### Exercise description
Each line of the records below that holds "height" should be returned.

..............................

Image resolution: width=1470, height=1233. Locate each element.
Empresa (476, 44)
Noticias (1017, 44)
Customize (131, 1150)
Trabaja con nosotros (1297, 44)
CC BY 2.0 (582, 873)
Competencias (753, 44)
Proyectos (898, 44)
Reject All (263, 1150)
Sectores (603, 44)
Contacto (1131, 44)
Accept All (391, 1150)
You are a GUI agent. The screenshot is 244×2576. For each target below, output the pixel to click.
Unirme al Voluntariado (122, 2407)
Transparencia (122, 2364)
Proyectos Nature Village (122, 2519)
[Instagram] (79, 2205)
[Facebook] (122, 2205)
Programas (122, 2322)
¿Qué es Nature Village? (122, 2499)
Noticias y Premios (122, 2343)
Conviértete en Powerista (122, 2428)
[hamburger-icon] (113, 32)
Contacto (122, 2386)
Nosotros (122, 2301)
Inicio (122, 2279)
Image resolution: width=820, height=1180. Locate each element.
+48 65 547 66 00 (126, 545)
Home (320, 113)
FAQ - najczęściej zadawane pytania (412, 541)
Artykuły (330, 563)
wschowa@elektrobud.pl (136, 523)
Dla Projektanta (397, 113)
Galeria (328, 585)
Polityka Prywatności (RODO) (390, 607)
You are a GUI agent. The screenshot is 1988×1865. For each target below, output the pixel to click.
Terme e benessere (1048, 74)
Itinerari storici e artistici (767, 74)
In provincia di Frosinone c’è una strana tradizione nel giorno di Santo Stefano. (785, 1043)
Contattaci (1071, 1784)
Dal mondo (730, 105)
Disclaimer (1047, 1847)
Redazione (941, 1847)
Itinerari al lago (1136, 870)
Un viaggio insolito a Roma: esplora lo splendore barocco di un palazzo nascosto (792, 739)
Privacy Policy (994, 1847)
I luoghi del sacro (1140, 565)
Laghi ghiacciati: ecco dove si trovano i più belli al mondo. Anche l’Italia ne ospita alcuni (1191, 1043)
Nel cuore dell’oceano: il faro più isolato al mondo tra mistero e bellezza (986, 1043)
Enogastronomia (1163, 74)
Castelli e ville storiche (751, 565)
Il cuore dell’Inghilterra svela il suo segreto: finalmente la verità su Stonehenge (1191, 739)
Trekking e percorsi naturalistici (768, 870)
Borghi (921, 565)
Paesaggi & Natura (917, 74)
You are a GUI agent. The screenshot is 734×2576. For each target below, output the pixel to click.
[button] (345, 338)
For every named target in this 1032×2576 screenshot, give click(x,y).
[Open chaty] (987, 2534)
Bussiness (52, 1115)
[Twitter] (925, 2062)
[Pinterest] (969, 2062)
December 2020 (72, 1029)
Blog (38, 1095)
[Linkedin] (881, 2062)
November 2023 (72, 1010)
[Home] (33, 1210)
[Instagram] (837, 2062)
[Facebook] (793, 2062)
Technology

..............................

### Task solution
Image resolution: width=1470, height=1233. Locate each element.
Image resolution: width=820, height=1180. Locate each element.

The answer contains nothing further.